# lolas beautiful girls



## jenschi (Feb 2, 2012)




----------



## TLI (Sep 3, 2008)

Awwwww!!! How sweet!!! Congrats!!!


----------



## Rach_Honey (Jan 13, 2012)

ohhh just look at them, so small, so sweet xx


----------



## michele (Jan 12, 2009)

Well done all of you,congrats


----------



## Rolo n Buttons (Sep 22, 2012)

Aww, little naked chi-sausages! They are gorgeous! You must be very proud! X


Sent from my iPhone using Petguide.com Free App


----------



## Evelyn (Oct 14, 2012)

That will warm your heart first thing in the morning. They are so precious!


----------



## Angel1210 (Mar 14, 2011)

How beautiful!!


----------



## Huly (Mar 5, 2012)

Congrats! They are beautiful


----------



## Jmitchell&tiki (Oct 7, 2012)

Aww... So cute and tiny! Congrats!


----------



## Jayda (Jun 15, 2012)

Chi sausages, I like that comment. The girls are adorable. I would be tempted to go from one to three pups if I were you!


----------



## EickaSullivan (Nov 26, 2012)

Sooooo cute! Congrats!


Sent from my iPhone using Petguide.com Free App


----------



## KayC (May 3, 2005)

R.I.P little ones.....so sad


----------



## Mrs.J. (Nov 29, 2012)

Oh mama, they're beautiful! So precious! Just look at all that peach fuzz <3
I'm so sorry, I can't imagine. Praying for the little darlings.


----------



## susan davis (Mar 25, 2011)

these pups looked premie to me,but I'm no expert.


----------



## Timmysmom (Jan 30, 2010)

susan davis said:


> these pups looked premie to me,but I'm no expert.

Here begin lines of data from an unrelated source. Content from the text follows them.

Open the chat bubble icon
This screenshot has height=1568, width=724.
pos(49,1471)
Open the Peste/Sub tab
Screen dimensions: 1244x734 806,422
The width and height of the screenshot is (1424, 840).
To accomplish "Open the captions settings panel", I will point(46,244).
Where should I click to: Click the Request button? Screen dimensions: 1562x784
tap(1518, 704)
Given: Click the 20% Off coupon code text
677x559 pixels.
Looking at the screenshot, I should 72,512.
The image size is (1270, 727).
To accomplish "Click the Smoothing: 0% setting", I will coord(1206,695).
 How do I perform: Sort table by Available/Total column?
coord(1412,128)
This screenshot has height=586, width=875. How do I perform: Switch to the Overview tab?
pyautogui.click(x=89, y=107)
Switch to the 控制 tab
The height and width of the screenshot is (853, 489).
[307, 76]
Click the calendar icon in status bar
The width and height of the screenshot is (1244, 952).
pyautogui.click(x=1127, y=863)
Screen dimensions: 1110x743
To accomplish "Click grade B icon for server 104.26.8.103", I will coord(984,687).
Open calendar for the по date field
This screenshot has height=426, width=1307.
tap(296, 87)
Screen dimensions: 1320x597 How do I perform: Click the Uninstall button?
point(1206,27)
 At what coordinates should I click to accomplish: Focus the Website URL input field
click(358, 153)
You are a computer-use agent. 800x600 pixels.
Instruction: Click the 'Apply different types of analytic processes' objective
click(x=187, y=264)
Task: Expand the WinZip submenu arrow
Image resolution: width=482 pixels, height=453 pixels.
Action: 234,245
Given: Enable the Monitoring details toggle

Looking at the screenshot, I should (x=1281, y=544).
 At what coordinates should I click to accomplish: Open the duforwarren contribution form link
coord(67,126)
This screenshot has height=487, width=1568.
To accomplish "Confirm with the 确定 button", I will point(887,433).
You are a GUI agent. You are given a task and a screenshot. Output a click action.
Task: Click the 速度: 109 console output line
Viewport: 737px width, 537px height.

In light of the current circumstances, and what happened to these two beautiful little girls, this comment is highly unnecessary.

Rest in peace little babies.


----------



## kellyb (Aug 26, 2012)

I am so sorry for the loss of your beautiful babies. You will be in my thoughts and prayers. 


Sent from my iPhone using Petguide.com App


----------



## Springhillsarah (Dec 20, 2012)

So sorry for your loss. 


Sent from my iPhone using Petguide.com Free App


----------



## quinnandleah (Sep 28, 2011)

What sweet dears. RIP


----------



## susan davis (Mar 25, 2011)

I certainly did not mean to upset anyone by stating that the pups looked like premies. I was just trying to figure out why they died. Again sorry if I offended anyone.


----------



## Ay Chi-mama (Nov 28, 2012)

So sorry for your and Lola's loss, hope you are both doing okay.


----------



## heartagram (Aug 4, 2012)

poor little lola, they weere so precious & beautiful just like mommy.
How is Lola and yourself doing? hope you're both okay X


----------



## BlueJax (Jun 25, 2012)

Such sweet little angels. I am very sorry for your loss. But I agree with Susan, they do look a bit premature.


----------